Entries shown below:

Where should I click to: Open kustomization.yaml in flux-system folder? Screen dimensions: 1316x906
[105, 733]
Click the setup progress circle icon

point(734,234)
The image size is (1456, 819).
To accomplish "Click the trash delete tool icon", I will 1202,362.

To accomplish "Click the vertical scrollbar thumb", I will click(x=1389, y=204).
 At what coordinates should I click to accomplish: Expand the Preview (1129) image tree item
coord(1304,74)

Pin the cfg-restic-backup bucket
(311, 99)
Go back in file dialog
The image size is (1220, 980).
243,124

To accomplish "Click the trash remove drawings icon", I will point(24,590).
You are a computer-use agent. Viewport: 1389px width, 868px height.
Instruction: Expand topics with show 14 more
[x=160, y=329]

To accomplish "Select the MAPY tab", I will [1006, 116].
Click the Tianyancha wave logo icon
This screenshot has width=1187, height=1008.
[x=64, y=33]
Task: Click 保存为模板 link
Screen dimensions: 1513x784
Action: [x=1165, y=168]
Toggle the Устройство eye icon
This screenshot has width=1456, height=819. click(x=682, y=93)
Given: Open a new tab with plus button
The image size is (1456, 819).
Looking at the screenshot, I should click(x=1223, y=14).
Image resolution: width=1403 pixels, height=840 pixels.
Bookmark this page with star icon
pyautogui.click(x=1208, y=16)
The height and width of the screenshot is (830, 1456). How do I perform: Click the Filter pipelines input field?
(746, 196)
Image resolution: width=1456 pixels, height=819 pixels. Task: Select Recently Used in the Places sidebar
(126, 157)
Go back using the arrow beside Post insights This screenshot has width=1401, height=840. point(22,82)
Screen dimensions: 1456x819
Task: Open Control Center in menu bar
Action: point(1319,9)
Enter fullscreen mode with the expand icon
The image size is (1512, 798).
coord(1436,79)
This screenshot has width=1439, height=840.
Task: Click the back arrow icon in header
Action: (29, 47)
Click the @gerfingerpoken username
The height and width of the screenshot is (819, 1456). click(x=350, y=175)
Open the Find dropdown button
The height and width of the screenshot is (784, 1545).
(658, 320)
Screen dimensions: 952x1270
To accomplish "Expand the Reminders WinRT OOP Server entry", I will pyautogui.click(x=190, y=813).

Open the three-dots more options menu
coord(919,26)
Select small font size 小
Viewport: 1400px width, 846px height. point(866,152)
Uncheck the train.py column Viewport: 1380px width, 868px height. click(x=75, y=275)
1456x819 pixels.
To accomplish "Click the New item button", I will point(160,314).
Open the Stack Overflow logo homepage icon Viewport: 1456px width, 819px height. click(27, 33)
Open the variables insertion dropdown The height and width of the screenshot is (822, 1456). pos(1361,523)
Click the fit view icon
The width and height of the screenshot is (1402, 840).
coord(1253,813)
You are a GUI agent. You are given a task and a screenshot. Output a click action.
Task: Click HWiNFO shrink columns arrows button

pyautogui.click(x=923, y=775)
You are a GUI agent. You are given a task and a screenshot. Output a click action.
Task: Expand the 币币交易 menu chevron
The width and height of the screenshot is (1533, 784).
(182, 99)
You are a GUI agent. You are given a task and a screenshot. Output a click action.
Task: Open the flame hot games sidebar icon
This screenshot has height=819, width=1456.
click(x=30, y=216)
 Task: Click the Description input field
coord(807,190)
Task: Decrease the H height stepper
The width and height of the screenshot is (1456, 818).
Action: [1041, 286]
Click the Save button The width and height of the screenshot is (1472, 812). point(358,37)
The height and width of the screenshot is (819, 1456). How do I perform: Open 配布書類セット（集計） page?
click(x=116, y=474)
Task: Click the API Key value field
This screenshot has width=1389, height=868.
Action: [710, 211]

End of Entries shown.

Exercise prompt:
Output each of the records exactly as it stands above.

Answer for this exercise:
Where should I click to: Open kustomization.yaml in flux-system folder? Screen dimensions: 1316x906
[105, 733]
Click the setup progress circle icon

point(734,234)
The image size is (1456, 819).
To accomplish "Click the trash delete tool icon", I will 1202,362.

To accomplish "Click the vertical scrollbar thumb", I will click(x=1389, y=204).
 At what coordinates should I click to accomplish: Expand the Preview (1129) image tree item
coord(1304,74)

Pin the cfg-restic-backup bucket
(311, 99)
Go back in file dialog
The image size is (1220, 980).
243,124

To accomplish "Click the trash remove drawings icon", I will point(24,590).
You are a computer-use agent. Viewport: 1389px width, 868px height.
Instruction: Expand topics with show 14 more
[x=160, y=329]

To accomplish "Select the MAPY tab", I will [1006, 116].
Click the Tianyancha wave logo icon
This screenshot has width=1187, height=1008.
[x=64, y=33]
Task: Click 保存为模板 link
Screen dimensions: 1513x784
Action: [x=1165, y=168]
Toggle the Устройство eye icon
This screenshot has width=1456, height=819. click(x=682, y=93)
Given: Open a new tab with plus button
The image size is (1456, 819).
Looking at the screenshot, I should click(x=1223, y=14).
Image resolution: width=1403 pixels, height=840 pixels.
Bookmark this page with star icon
pyautogui.click(x=1208, y=16)
The height and width of the screenshot is (830, 1456). How do I perform: Click the Filter pipelines input field?
(746, 196)
Image resolution: width=1456 pixels, height=819 pixels. Task: Select Recently Used in the Places sidebar
(126, 157)
Go back using the arrow beside Post insights This screenshot has width=1401, height=840. point(22,82)
Screen dimensions: 1456x819
Task: Open Control Center in menu bar
Action: point(1319,9)
Enter fullscreen mode with the expand icon
The image size is (1512, 798).
coord(1436,79)
This screenshot has width=1439, height=840.
Task: Click the back arrow icon in header
Action: (29, 47)
Click the @gerfingerpoken username
The height and width of the screenshot is (819, 1456). click(x=350, y=175)
Open the Find dropdown button
The height and width of the screenshot is (784, 1545).
(658, 320)
Screen dimensions: 952x1270
To accomplish "Expand the Reminders WinRT OOP Server entry", I will pyautogui.click(x=190, y=813).

Open the three-dots more options menu
coord(919,26)
Select small font size 小
Viewport: 1400px width, 846px height. point(866,152)
Uncheck the train.py column Viewport: 1380px width, 868px height. click(x=75, y=275)
1456x819 pixels.
To accomplish "Click the New item button", I will point(160,314).
Open the Stack Overflow logo homepage icon Viewport: 1456px width, 819px height. click(27, 33)
Open the variables insertion dropdown The height and width of the screenshot is (822, 1456). pos(1361,523)
Click the fit view icon
The width and height of the screenshot is (1402, 840).
coord(1253,813)
You are a GUI agent. You are given a task and a screenshot. Output a click action.
Task: Click HWiNFO shrink columns arrows button

pyautogui.click(x=923, y=775)
You are a GUI agent. You are given a task and a screenshot. Output a click action.
Task: Expand the 币币交易 menu chevron
The width and height of the screenshot is (1533, 784).
(182, 99)
You are a GUI agent. You are given a task and a screenshot. Output a click action.
Task: Open the flame hot games sidebar icon
This screenshot has height=819, width=1456.
click(x=30, y=216)
 Task: Click the Description input field
coord(807,190)
Task: Decrease the H height stepper
The width and height of the screenshot is (1456, 818).
Action: [1041, 286]
Click the Save button The width and height of the screenshot is (1472, 812). point(358,37)
The height and width of the screenshot is (819, 1456). How do I perform: Open 配布書類セット（集計） page?
click(x=116, y=474)
Task: Click the API Key value field
This screenshot has width=1389, height=868.
Action: [710, 211]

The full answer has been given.